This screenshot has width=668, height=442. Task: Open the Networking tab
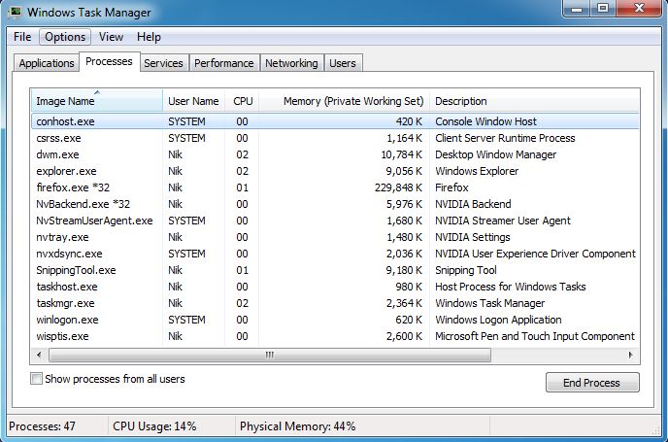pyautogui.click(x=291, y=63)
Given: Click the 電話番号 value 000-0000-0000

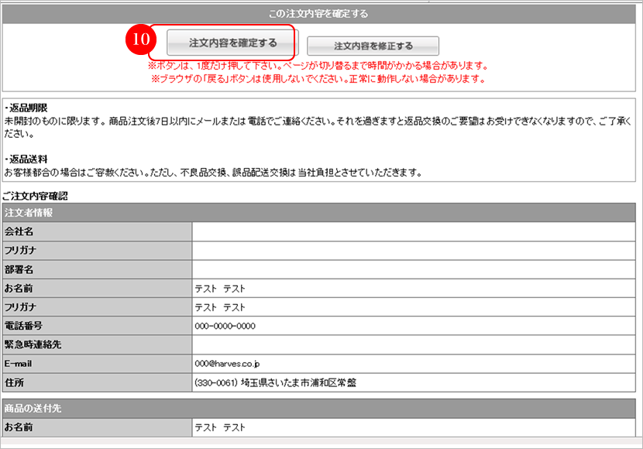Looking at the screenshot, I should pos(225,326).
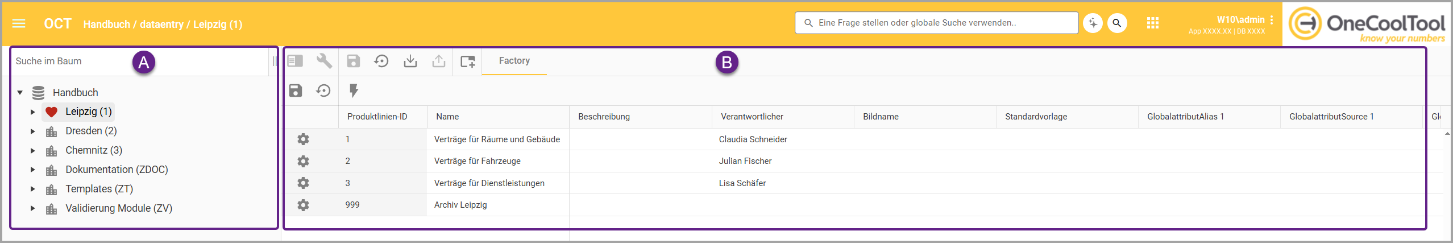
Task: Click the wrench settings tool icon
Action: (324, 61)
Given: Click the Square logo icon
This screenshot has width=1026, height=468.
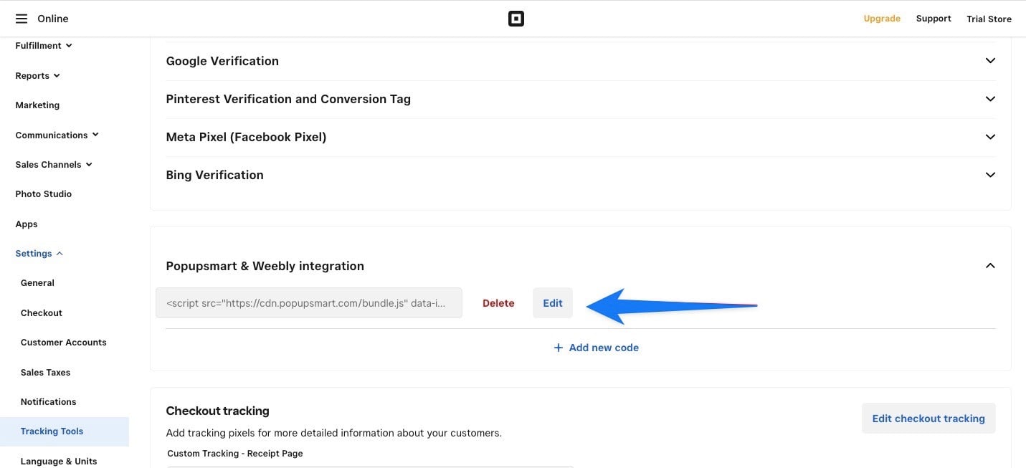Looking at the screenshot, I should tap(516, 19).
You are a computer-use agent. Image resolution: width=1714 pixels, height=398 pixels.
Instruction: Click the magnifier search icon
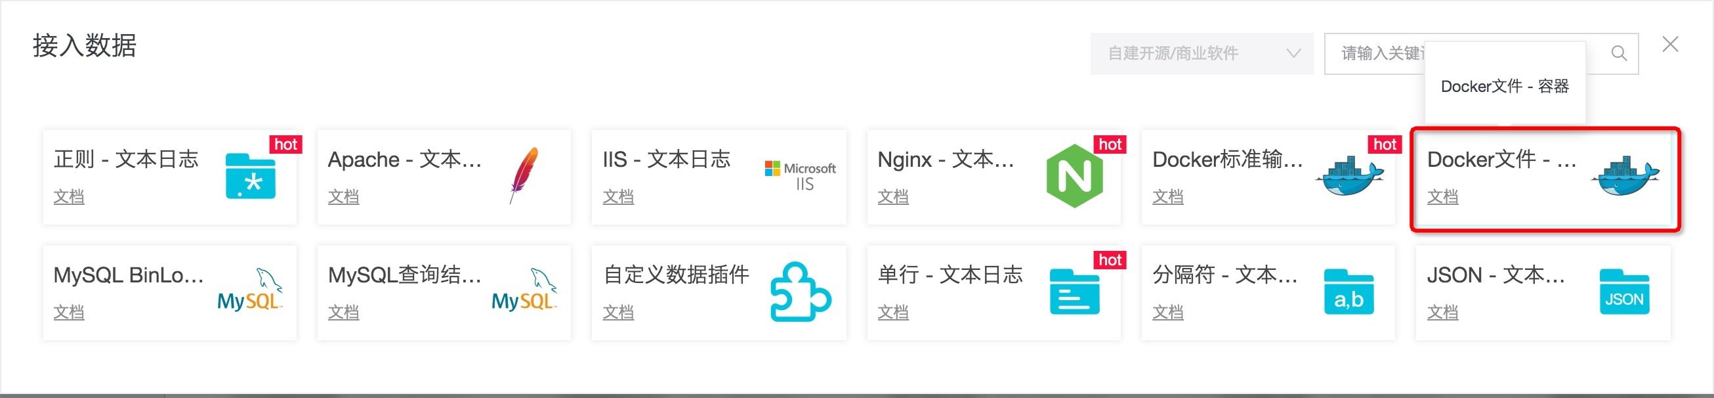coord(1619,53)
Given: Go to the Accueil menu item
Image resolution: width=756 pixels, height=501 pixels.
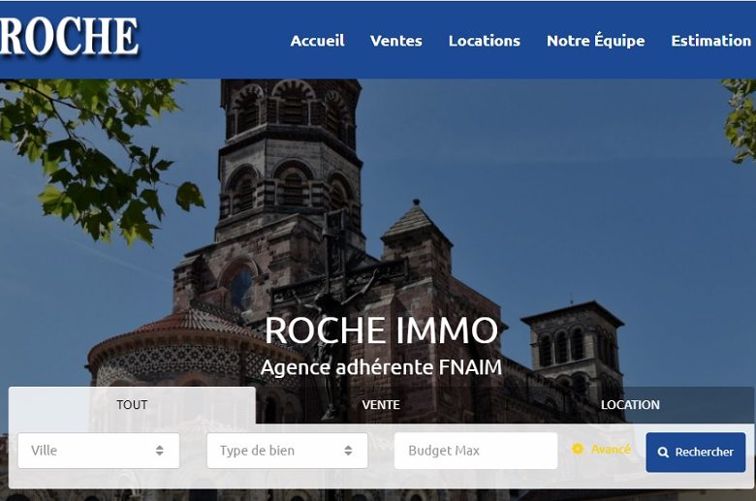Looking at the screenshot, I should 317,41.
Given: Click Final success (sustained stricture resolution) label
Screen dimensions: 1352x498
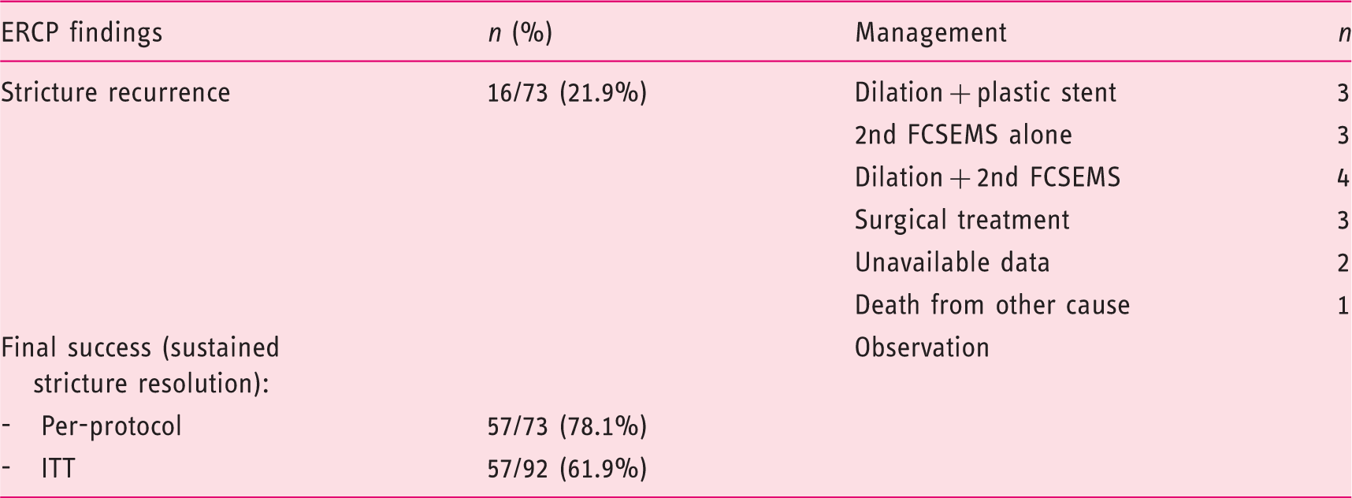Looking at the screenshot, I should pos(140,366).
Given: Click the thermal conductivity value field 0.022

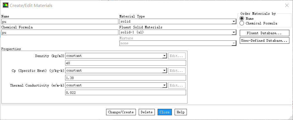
━━━━━━━━━━━━━━━━━━━━━━━━━━━━━━
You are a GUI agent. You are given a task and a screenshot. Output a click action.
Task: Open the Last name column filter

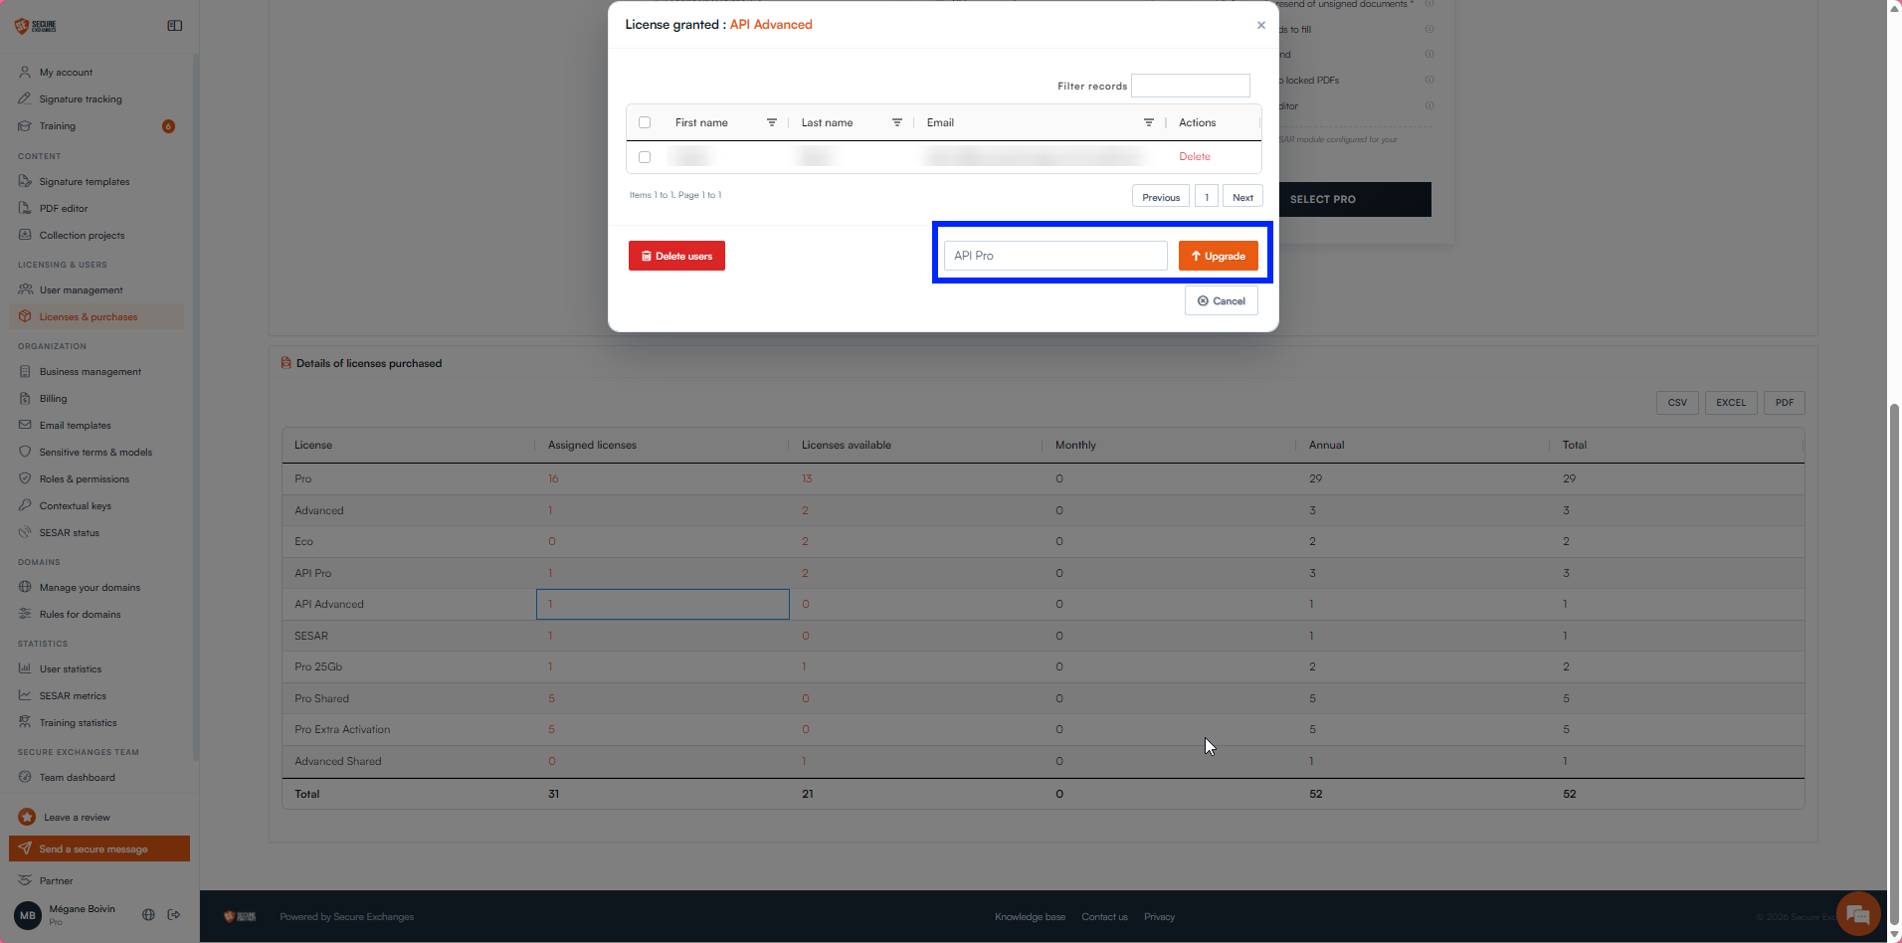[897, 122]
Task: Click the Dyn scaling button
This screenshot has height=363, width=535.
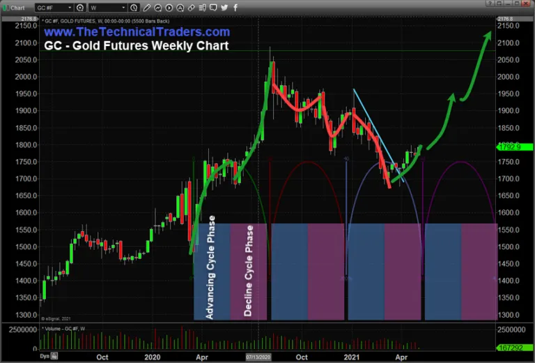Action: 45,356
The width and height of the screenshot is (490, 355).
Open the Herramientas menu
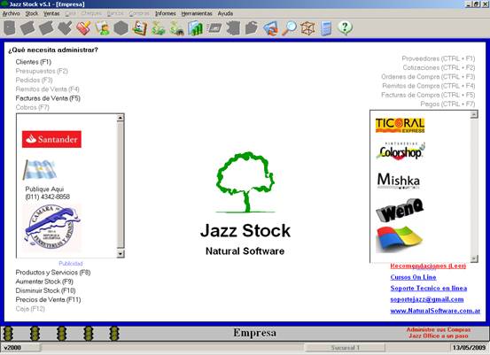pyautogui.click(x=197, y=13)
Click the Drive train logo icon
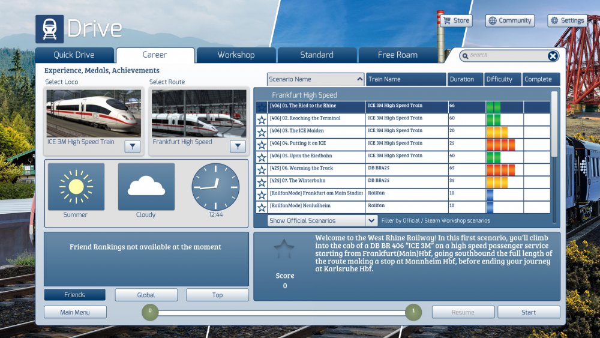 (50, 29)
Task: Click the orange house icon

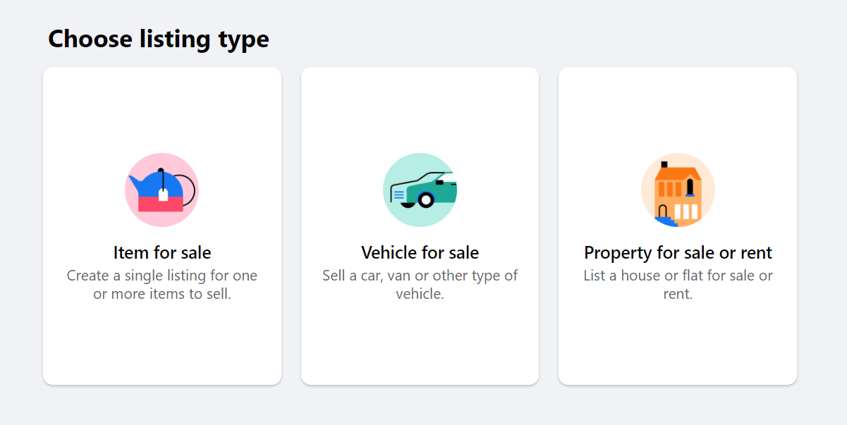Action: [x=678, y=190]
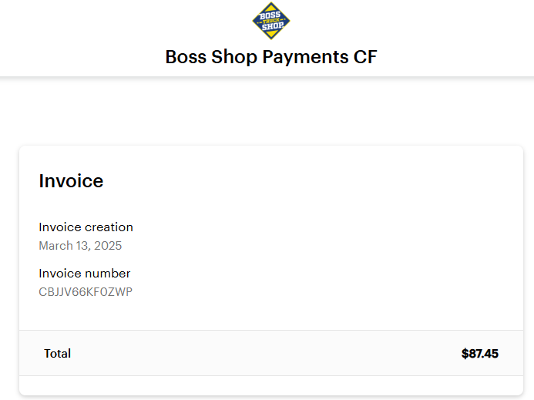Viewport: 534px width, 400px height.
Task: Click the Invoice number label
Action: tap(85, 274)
━━━━━━━━━━━━━━━━━━━━━━━━━━━━━━
◆ Aim of the task
Locate the word "agent" in the data above. Copy every line carrying it.

◆ Task answer
You are a computer-use agent. Image resolution: width=1714 pixels, height=398 pixels.
You are a GUI agent. You are given a task and a screenshot. Output a click action.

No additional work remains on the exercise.